Voluntario del Banco de Alimentos de Mensajeros de la Paz.

Voluntario del Banco de Alimentos de Mensajeros de la Paz. Ángela Pulido.

"Lo que más miedo nos da es la falta de supervisión de los progenitores" apunta señalando que es "uno de los riesgos": "Ya no criamos en comunidad" y ese "aislamiento de las familias hace que cada vez la crianza sea más complicada". Un factor que pasa desapercibido pero que hace mella en las familias -especialmente en los niños- en situación de vulnerabilidad.

En el Banco de Alimentos de Mensajeros de la Paz, un proyecto que nace en 2012 y cuyo trabajo se centra en ayudar en todos los ámbitos de la vida a los que consiguen alcanzar, han notado un incremento muy elevado del número de familias con niños que acuden a su centro: "Es una realidad que nos preocupa bastante" dice Mamen, encargada de coordinar el Banco y quien asegura que sin sus voluntarios nada sería posible: "Son un pilar muy importante".

El 'armario' de Mensajeros de la Paz en Toledo.

El 'armario' de Mensajeros de la Paz en Toledo. Ángela Pulido.

Ubicado en el casco histórico de Toledo, el Banco no sólo se preocupa por facilitar comida a las más de 800 familias usuarias, sino que lleva la mirada hacia los más pequeños, quienes sufren directamente la situación familiar. Por ello, en épocas como Navidad, organizan campañas enormes para que todos los niños reciban un juguete y vivan las fechas con la ilusión de lo que son: niños.

Al igual que Sonia, Mamen también señala a los sueldos bajos como uno de los grandes problemas con los que se enfrentan las familias y afirma que, si las familias con estos salarios pagan las facturas mensuales "no pueden llenar el frigorífico" y si llenan el frigorífico "tienen que dejar de pagar alguna factura". "Nosotros no queremos colas de hambre" asegura Mamen, quien incide en lo importante que es "mostrarles respeto, tener cercanía y escucharles".

"Nos preocupa que ningún niño se quede sin cubrir ninguna necesidad básica", apunta poniendo la vista en septiembre y la vuelta al cole: "No queremos que ningún niño vaya al colegio sin su mochila, sin su material escolar", por ello de cara al nuevo curso organizan una campaña con el objetivo de cubrir lo imprescindible para volver a las aulas.

Desde el Banco de Alimentos comienzan a preparar el material escolar del nuevo curso.

Desde el Banco de Alimentos comienzan a preparar el material escolar del nuevo curso.

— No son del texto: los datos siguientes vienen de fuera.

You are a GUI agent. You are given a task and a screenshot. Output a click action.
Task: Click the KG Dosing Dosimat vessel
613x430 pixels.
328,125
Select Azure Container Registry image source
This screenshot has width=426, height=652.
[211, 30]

Ángela Pulido.

Una realidad que afecta y que "los niños la sufren" porque, aunque no les cuenten mucho, "tampoco les ocultan la realidad" en la que viven: "Las familias hacen todo lo posible por sacar adelante a sus hijos y aun así necesitan pedir ayuda", asegura señalando que tanto las familias como los niños son "muy agradecidos" cuando vuelven a casa con un nuevo juguete o con la cesta llena porque van a "poder comer".

Tanto Mamen como Sonia, que trabajan coordinando con los servicios sociales, alertan del aumento de familias monomarentales que se encuentran en riesgo de vulnerabilidad, lo que supone un reto aún mayor para la crianza.

"Lo más satisfactorio de ayudarles es ver que ellos se vuelven a levantar" relata Mamen que señala que "pedir ayuda es el primer paso para volver a levantarse".